Shares of Google Inc GOOGLGOOG opened gap-down Thursday amid back-to-back bad news. Stifel downgraded Google from Buy to Hold and Bloomberg published a report highlighting how the search engine giant is losing its market dominance.
However, not everyone on the Street has given up on Google. Scott Kessler from S&P Capital IQ was on CNBC to discuss what makes Google a great buy right now.
Ratings Aren't Straight Forward
Kessler began by stating that the situation deserves to be further analyzed, “Well, I think we have to kind of parse that [Stifel’s downgrade].”
“So, in terms of from a company perspective, I think it’s fair to say that Google faces pretty significant challenges and headwinds right now. In terms of the stock, I mean, the shares had a pretty difficult 2014, given that the stock was actually down last year in an up market with a lot of internet stocks performing pretty well,” he continued.

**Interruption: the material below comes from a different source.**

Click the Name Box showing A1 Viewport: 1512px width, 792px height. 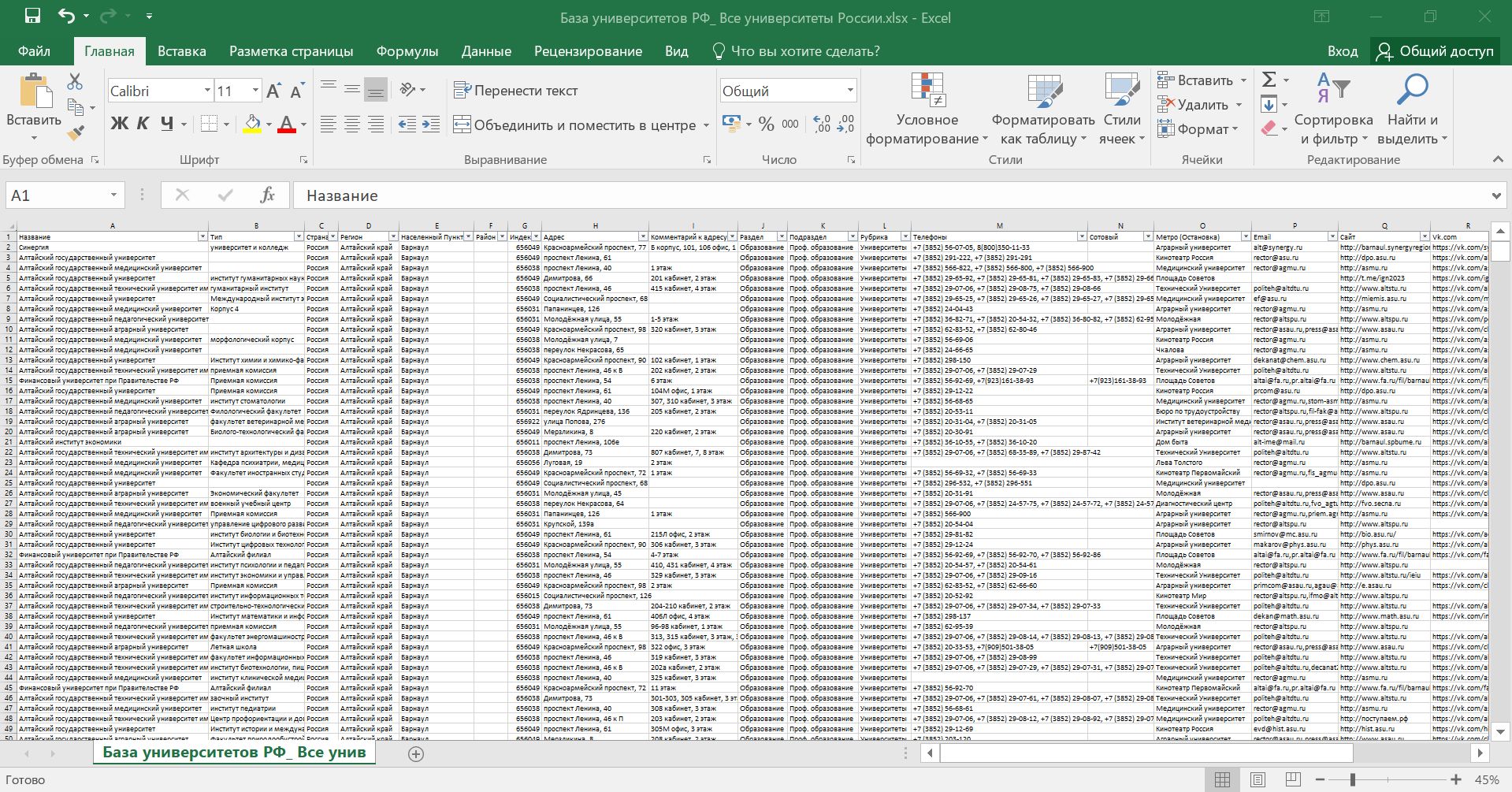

“We actually see Google as a pretty nice value opportunity right here and we have a Strong Buy recommendation on the shares.”
Why Is Google A Buy?
When asked why he sees Google as a buying opportunity right now when the company’s shares underperformed in an up market last year, Kessler replied, “So I was always taught that you buy low and sell high. So, our view at this stage is [...] people are obviously concerned; they have seen a number of these kind of developments or speculative updates.”
“The stock has obviously not reacted well and people now are kind of re-evaluating Google.”
Bottom Line
He continued, “The reality is: you highlighted a couple of hundred basis points narrowing in market share, but Google still -- according to the data you referenced -- has three quarters of the market.”
“This sounds somewhat like a minor issue that’s being exaggerated with a significant decline in the stock right now.”